Cultural and Historical References
Norma Jean’s identification with Marilyn Monroe has ominous implications. Monroe, whose early life was like Norma Jean’s, died at the age of thirty-six from an overdose of sleeping pills, possibly a suicide. She exemplified the classic show-business tragedy. Before they go to Shiloh, Norma Jean tells Leroy that his name means “the king.” This identifies Leroy with Elvis Presley, who was also from a small southern town. Elvis rose to fame and fortune, only to die at age forty-two of health problems complicated by his reliance on drugs. Leroy sometimes used speed on the road, smokes marijuana, and asks Stevie Hamilton what other drugs he has. With those references, Bobbie Ann Mason suggests the potential destructiveness of twentieth century mass culture. Norma Jean also tells Leroy that her name comes from the Normans, who were invaders. This connects to the story’s title and relates Norma Jean to the North, Leroy to the South, in the Civil War.
Symbolism of Shiloh and the End of Marriage
At Shiloh, Confederate forces ambushed Union troops on April 6, 1862, pushing back the lines of the invading army.
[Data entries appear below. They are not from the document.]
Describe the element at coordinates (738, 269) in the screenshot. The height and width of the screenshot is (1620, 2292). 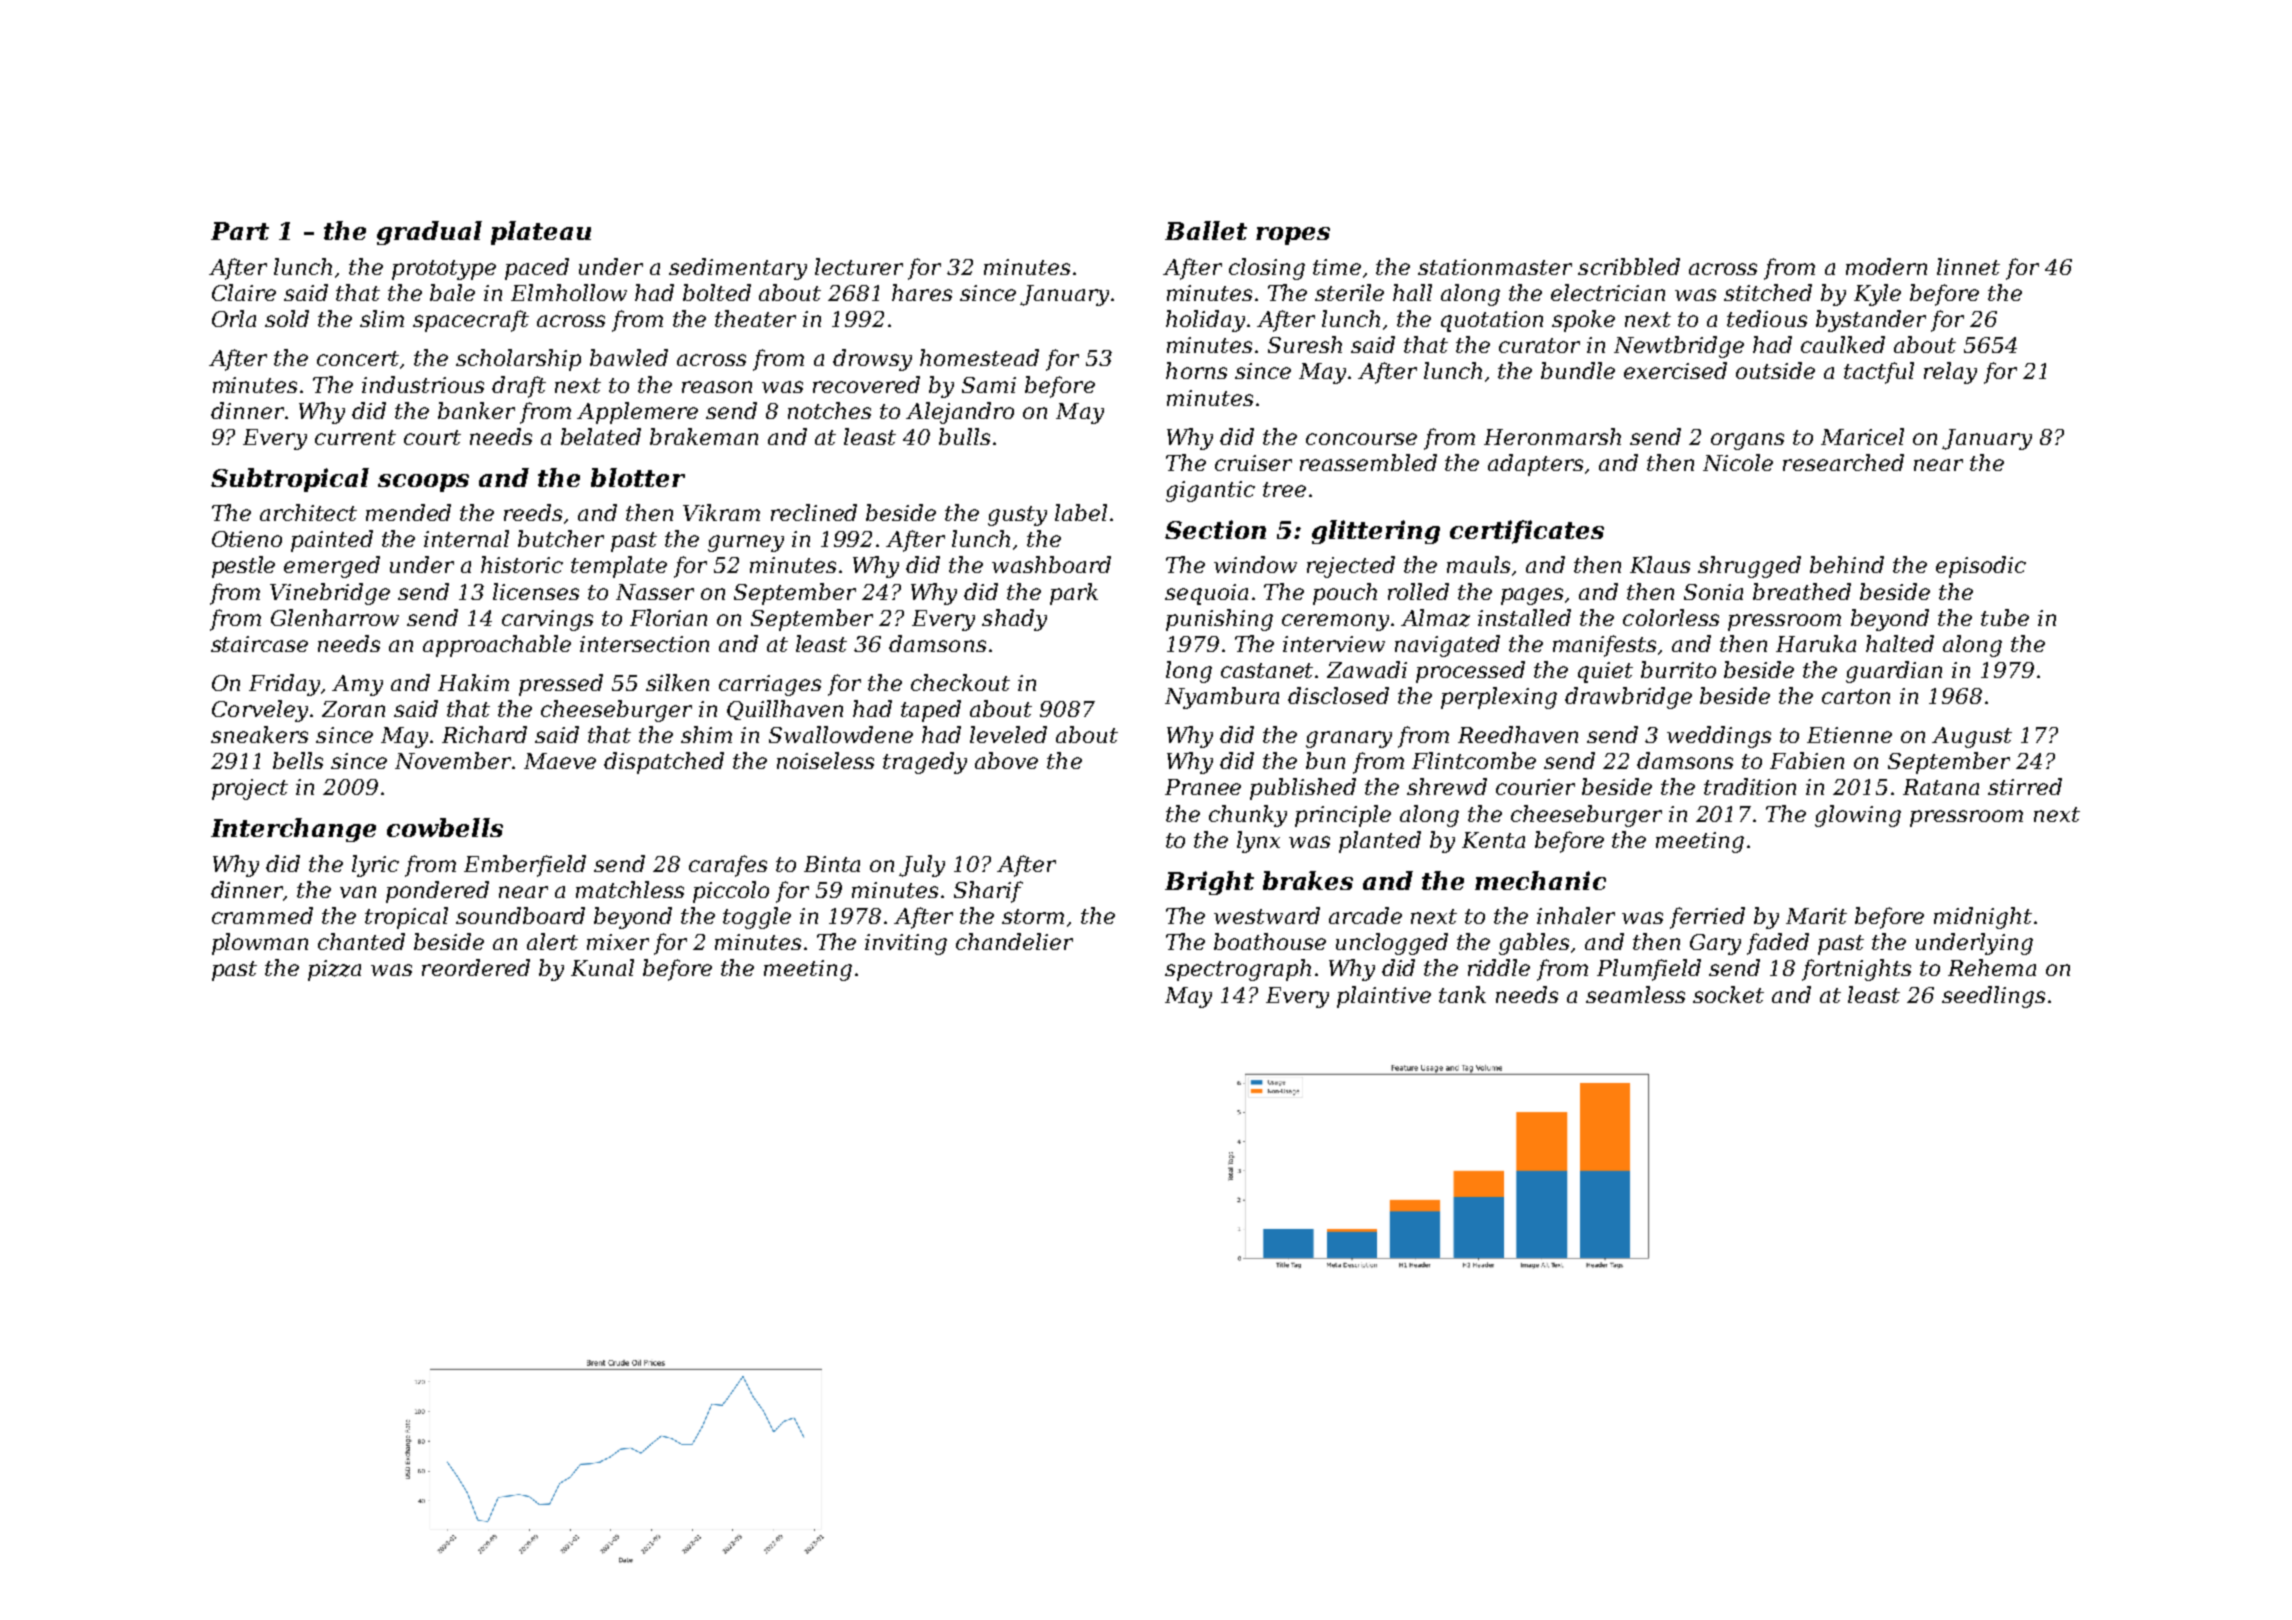
I see `sedimentary` at that location.
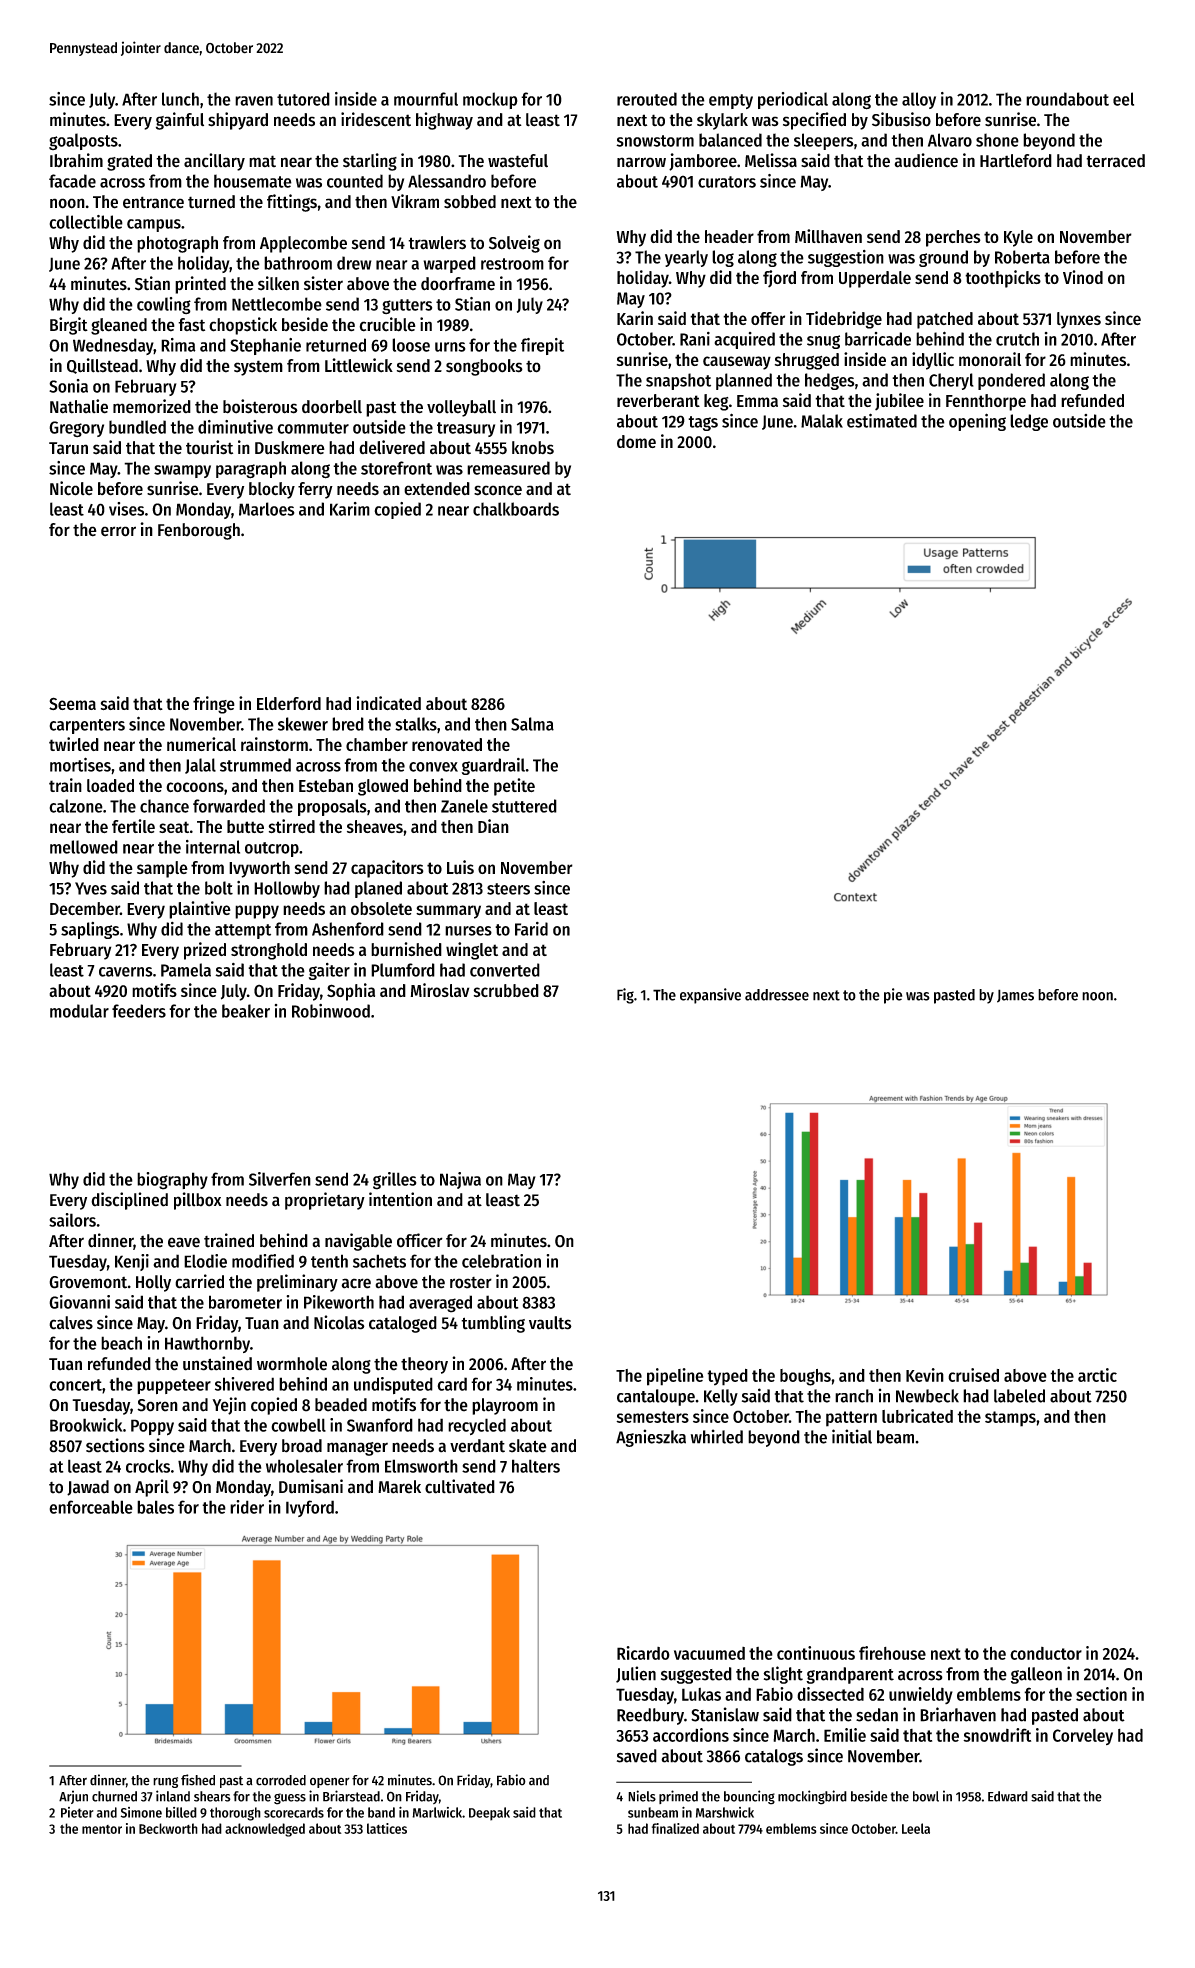 The image size is (1195, 1968). Describe the element at coordinates (1097, 1375) in the screenshot. I see `arctic` at that location.
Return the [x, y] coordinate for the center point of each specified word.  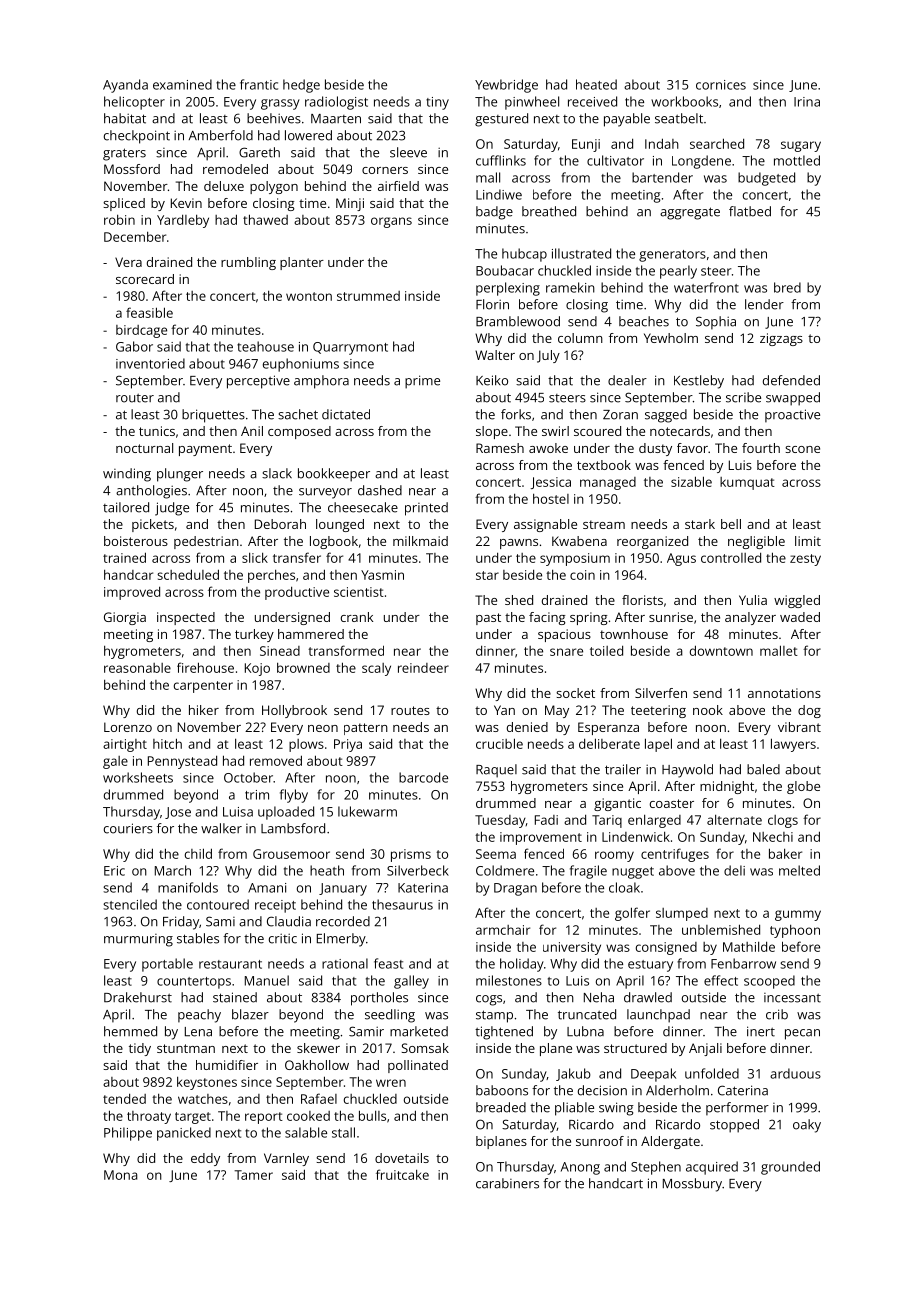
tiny [437, 103]
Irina [807, 102]
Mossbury [692, 1185]
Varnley [286, 1159]
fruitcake [402, 1174]
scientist [359, 592]
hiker [204, 710]
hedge [301, 86]
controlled [731, 557]
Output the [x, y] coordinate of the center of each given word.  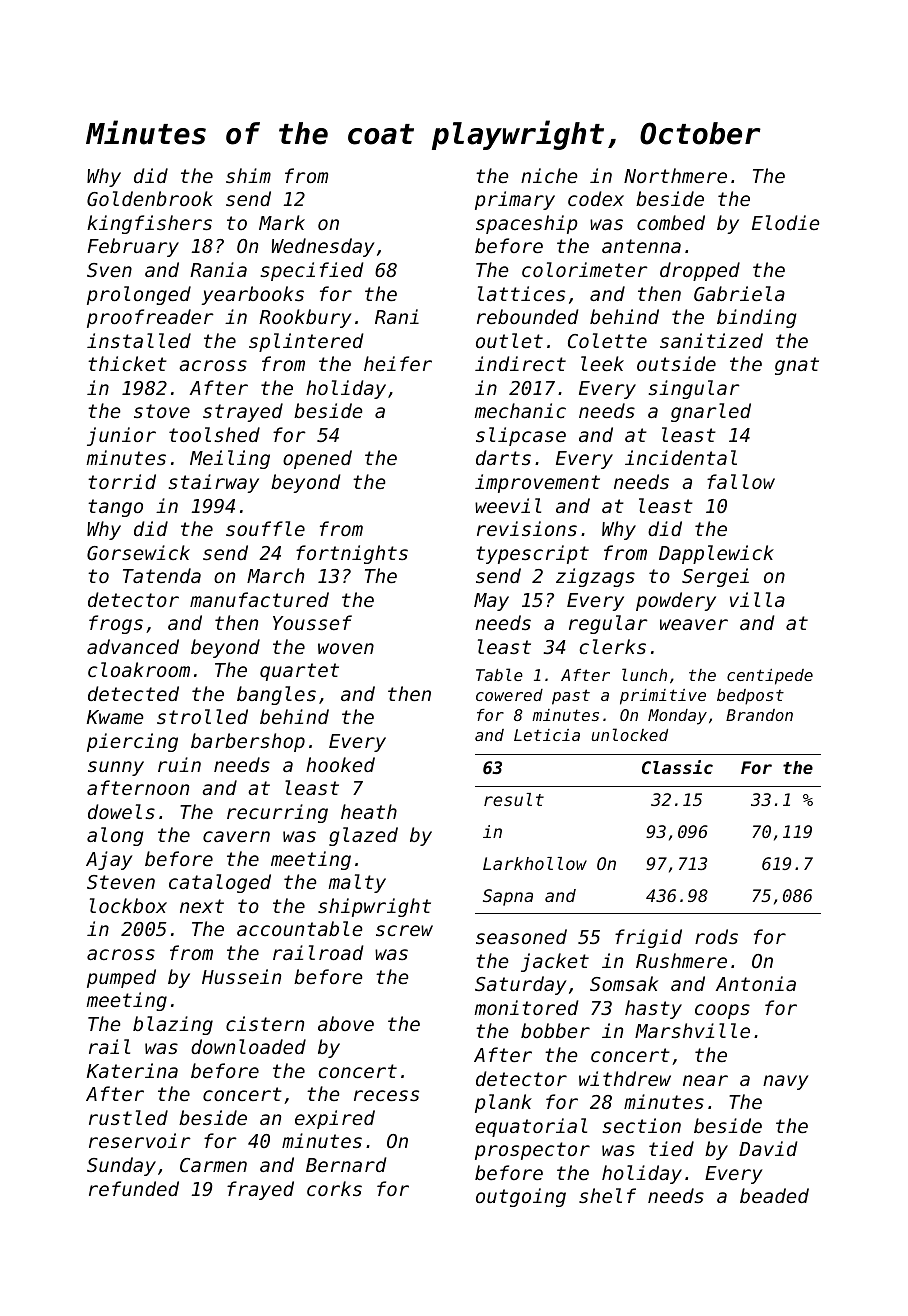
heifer [398, 363]
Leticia [547, 735]
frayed [260, 1190]
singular [694, 389]
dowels [121, 811]
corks [334, 1188]
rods [716, 936]
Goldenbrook [150, 198]
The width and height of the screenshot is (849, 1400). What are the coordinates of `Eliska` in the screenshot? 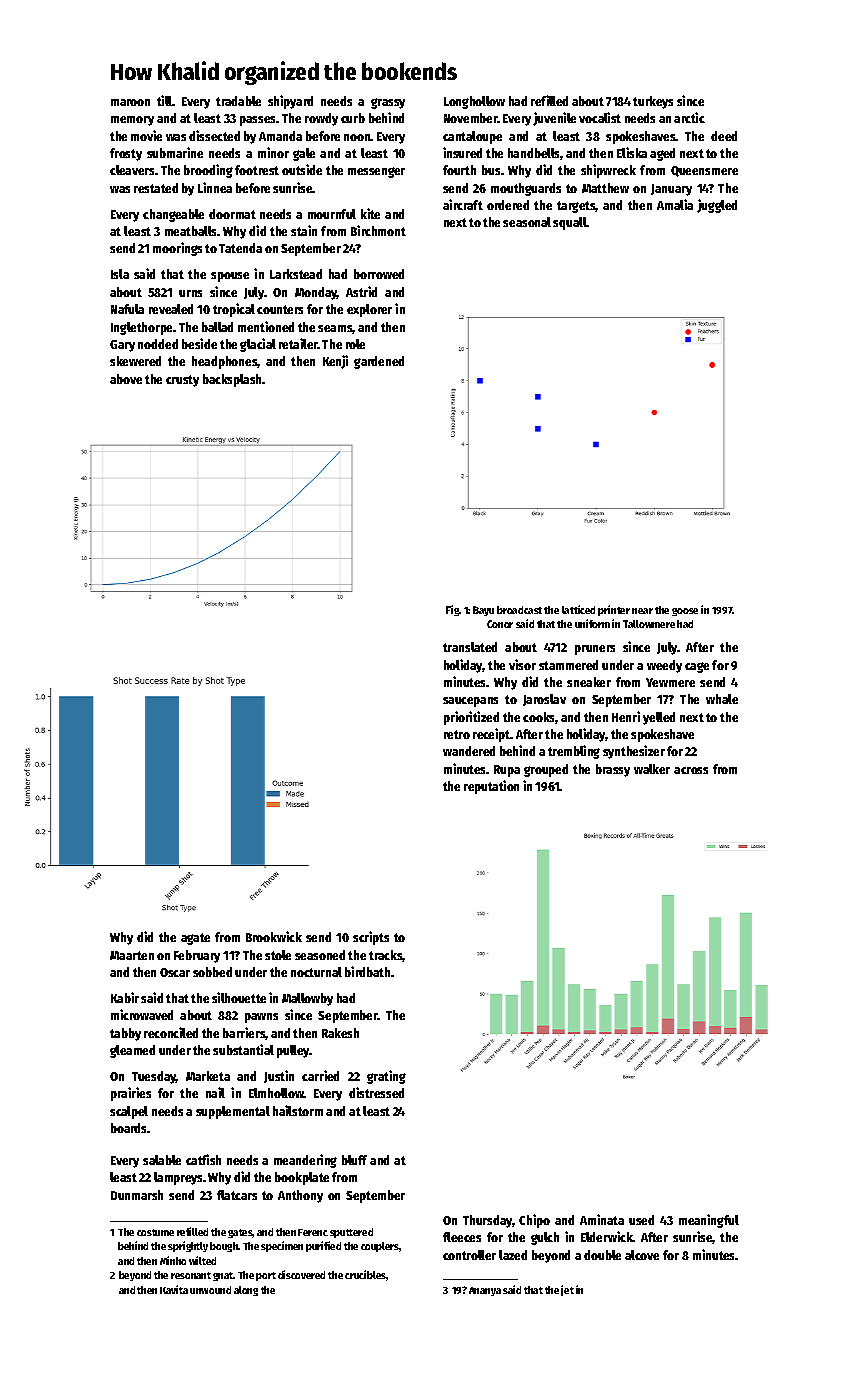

The next day Union forces retook the lost ground, pushing the Confederate troops back to Corinth, Tennessee. Neither army won this battle, in which approximately ten thousand men were killed on each side. Leroy ambushed Norma Jean when he came home after his accident. When Mason describes Norma Jean marching through the kitchen doing goose steps, she implies that she has become a soldier in the army of mass culture. Her counterattack on Leroy occurs when she says she wants to leave him. The end of the marriage represents the death of the family in twentieth century society, and of the future, represented by Randy. The baby died in the backseat of their car, while Leroy and Norma Jean watched Doctor Strangelove (1963) at the drive-in—a film about the end of civilization.